_WHAT THE EXERCISE ASKS_
From the records below, take each line where the string "This" shows up and copy it.

Pixel coordinate grounding data
● ● ●
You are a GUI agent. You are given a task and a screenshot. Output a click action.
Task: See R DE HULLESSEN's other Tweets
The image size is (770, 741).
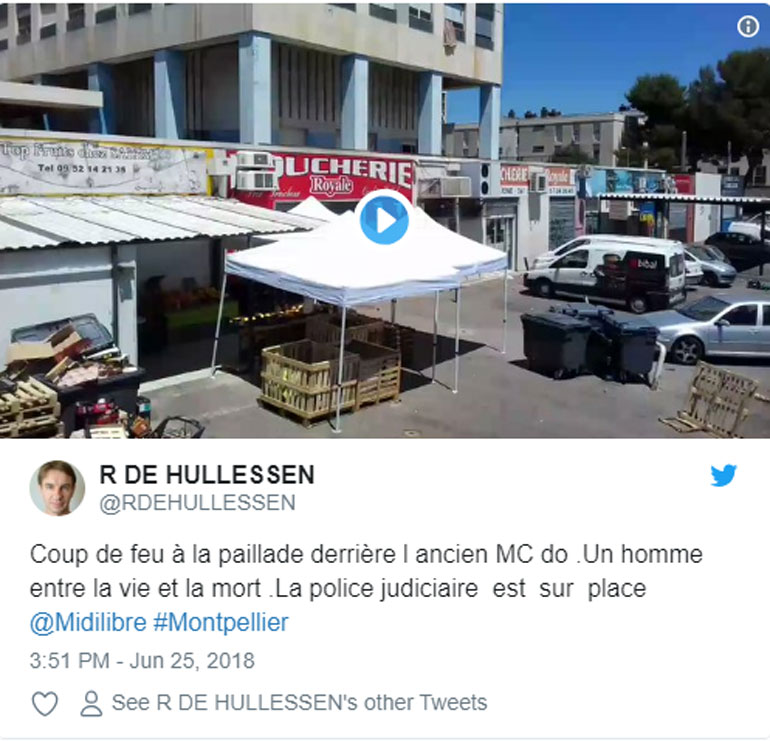299,703
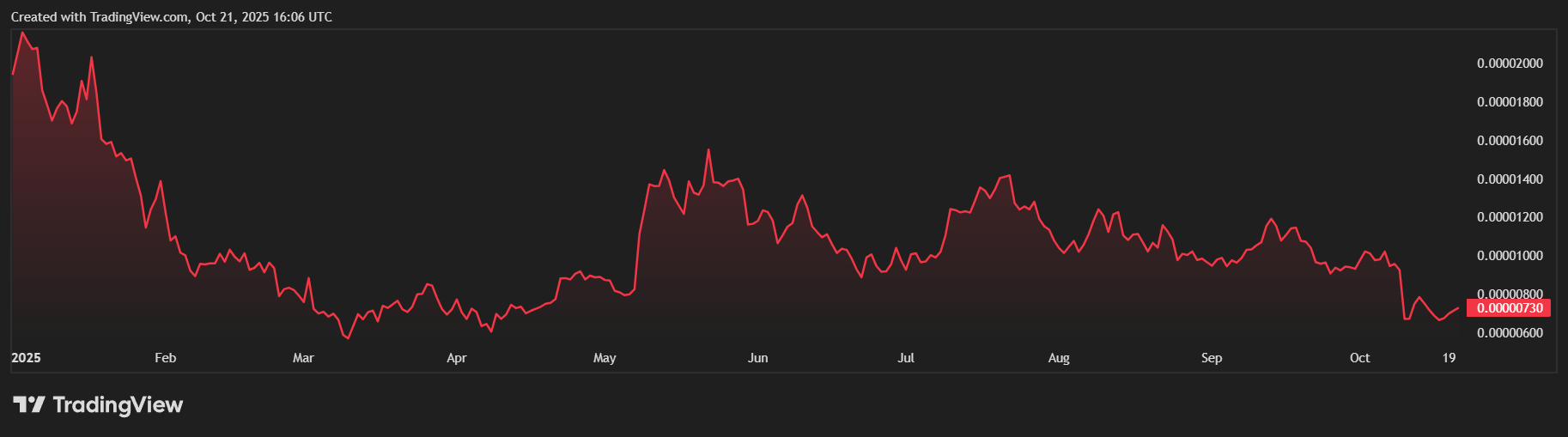1568x437 pixels.
Task: Click the May marker on time axis
Action: (605, 358)
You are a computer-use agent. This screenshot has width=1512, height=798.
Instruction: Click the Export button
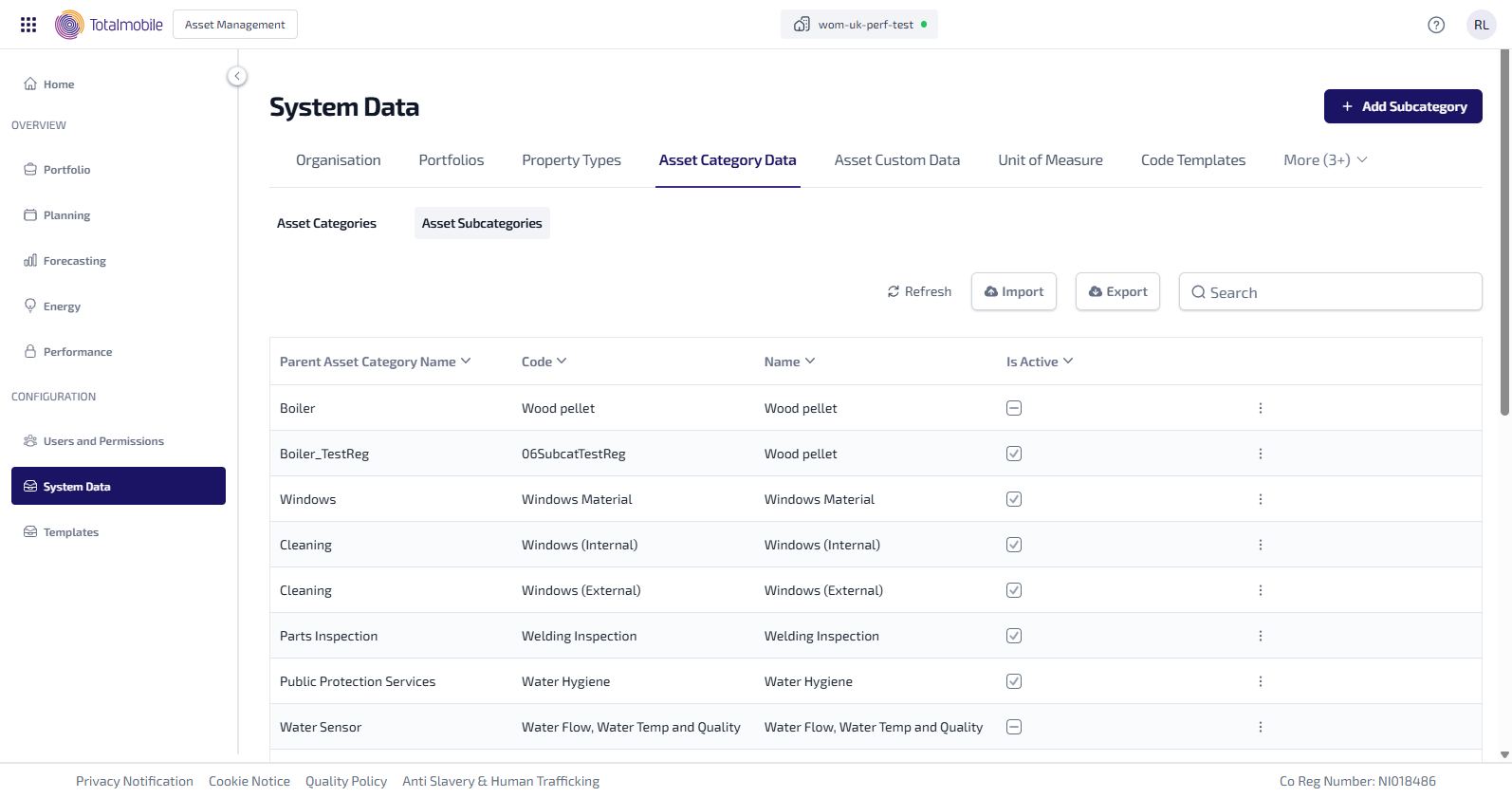[x=1117, y=292]
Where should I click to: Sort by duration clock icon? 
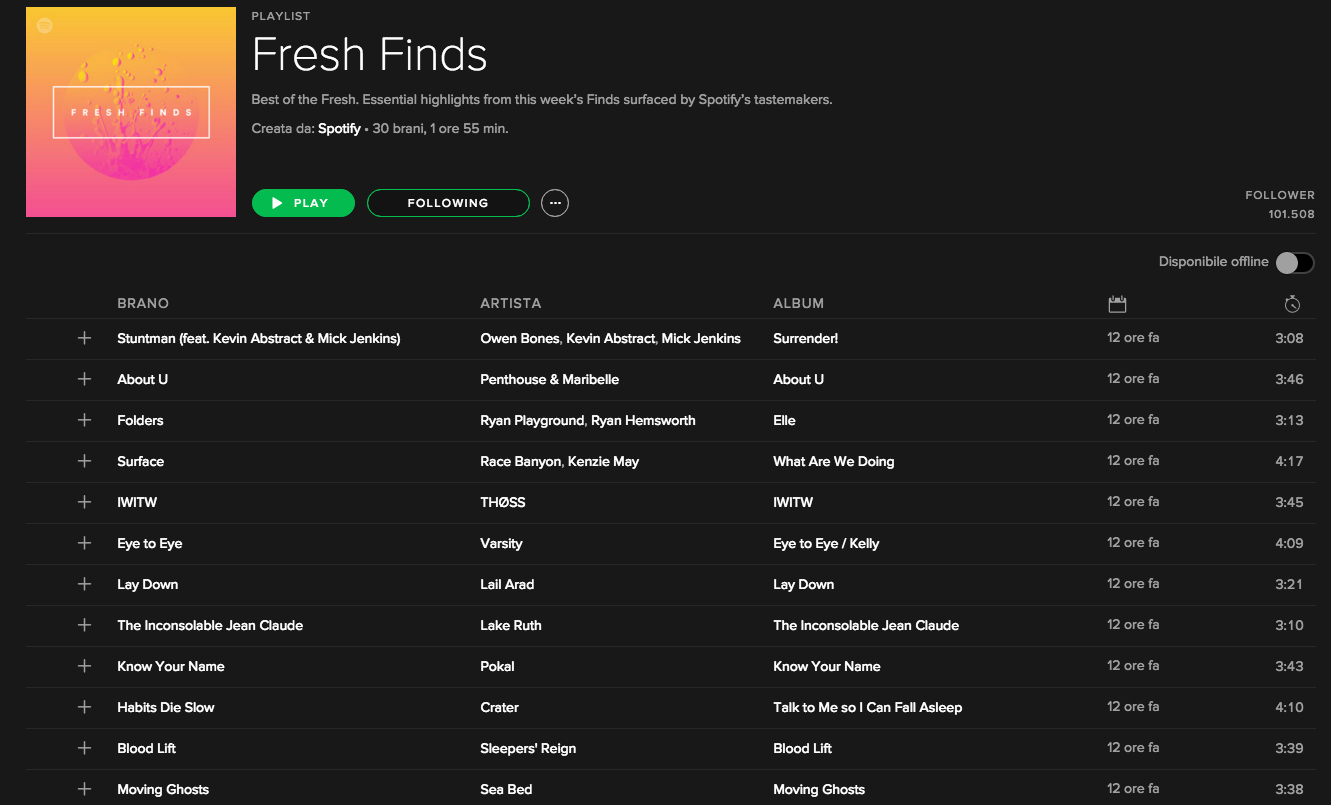(1291, 303)
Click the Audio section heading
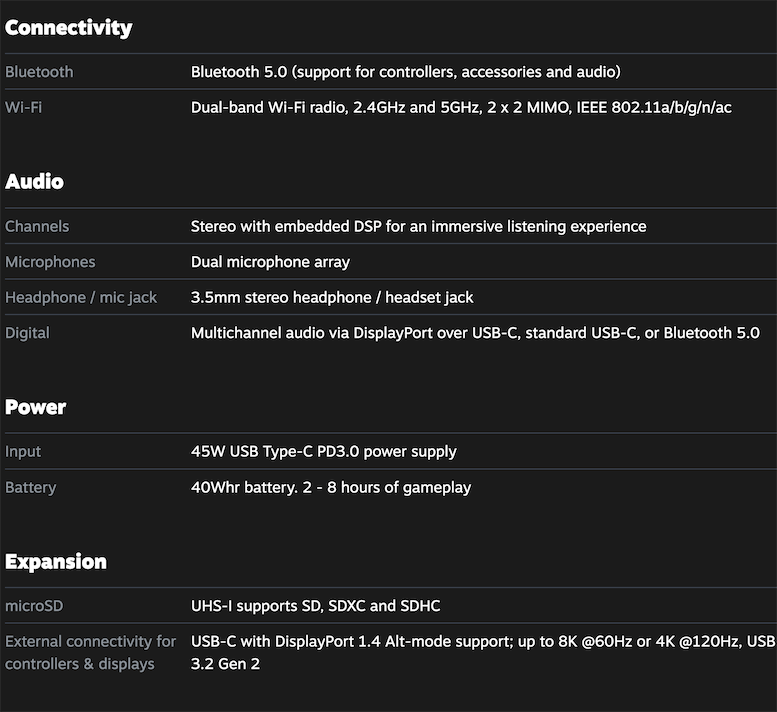777x712 pixels. pyautogui.click(x=34, y=181)
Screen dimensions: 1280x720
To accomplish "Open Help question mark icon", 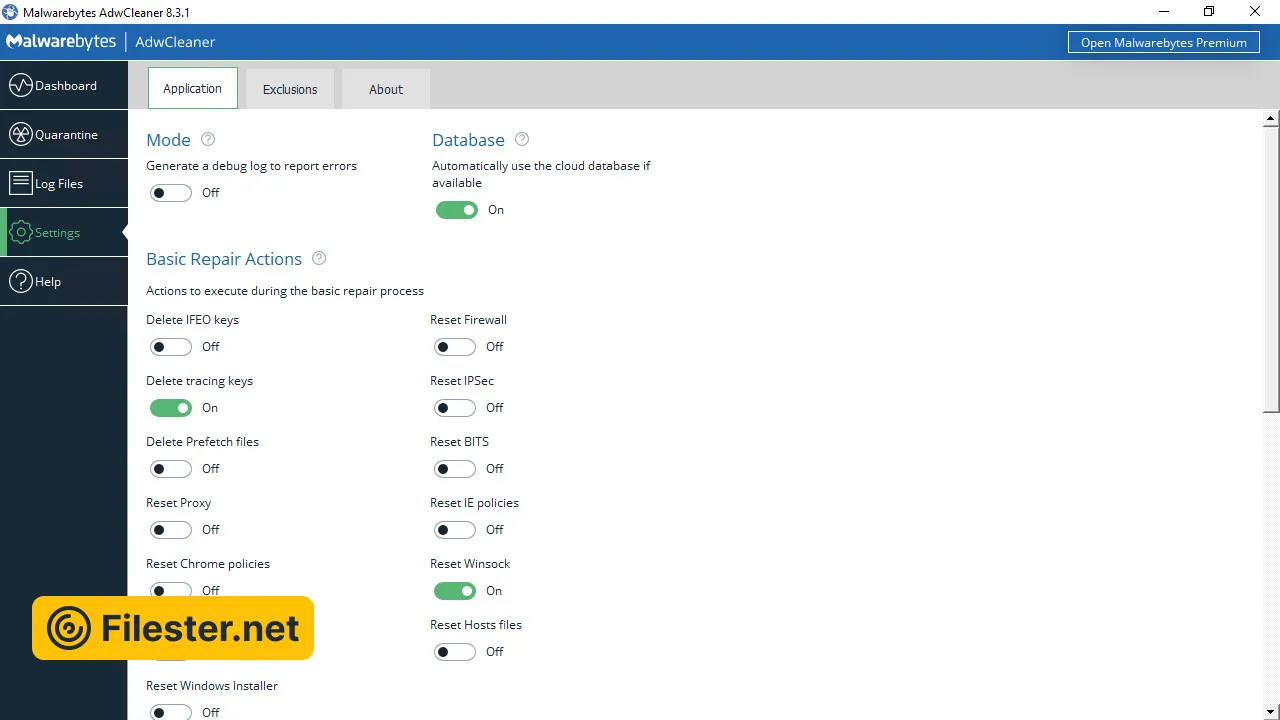I will click(21, 281).
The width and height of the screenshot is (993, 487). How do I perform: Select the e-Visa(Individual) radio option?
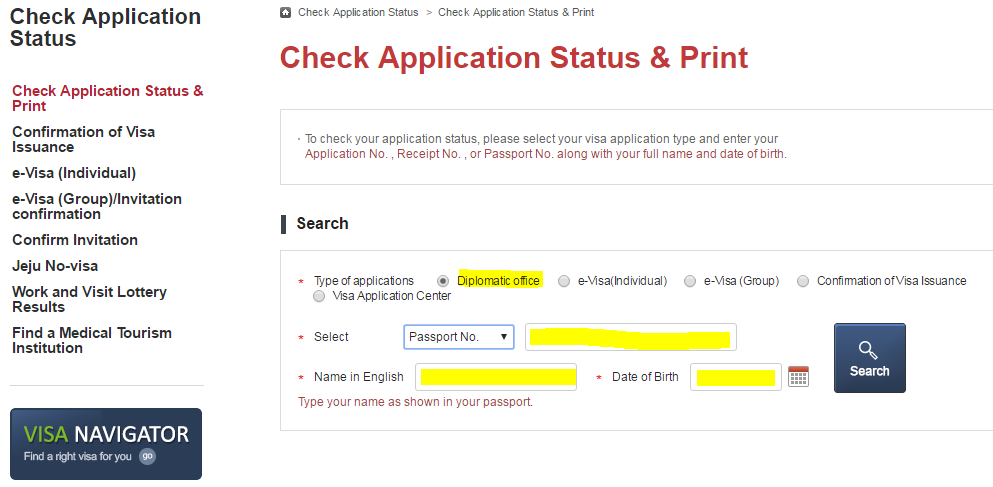tap(564, 281)
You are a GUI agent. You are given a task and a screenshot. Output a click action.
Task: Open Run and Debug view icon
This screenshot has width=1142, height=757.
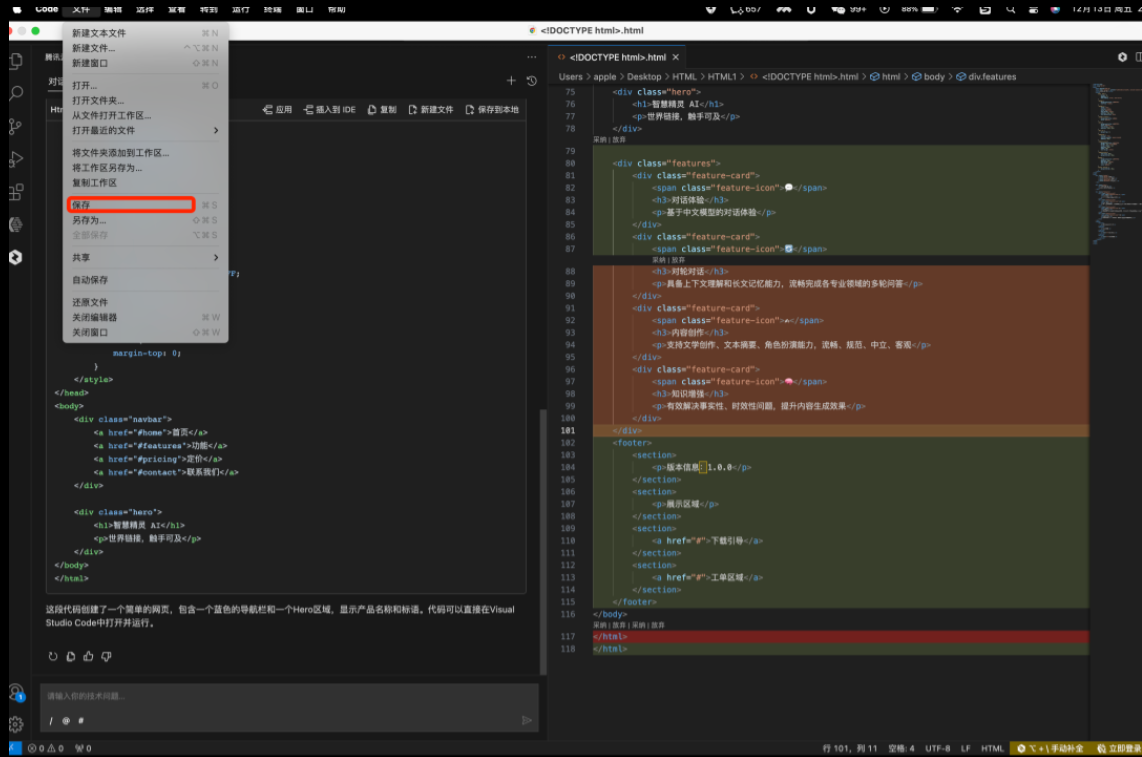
● ● ●
_FINAL ANSWER_
You are a computer-use agent. This screenshot has width=1512, height=798.
This screenshot has width=1142, height=757.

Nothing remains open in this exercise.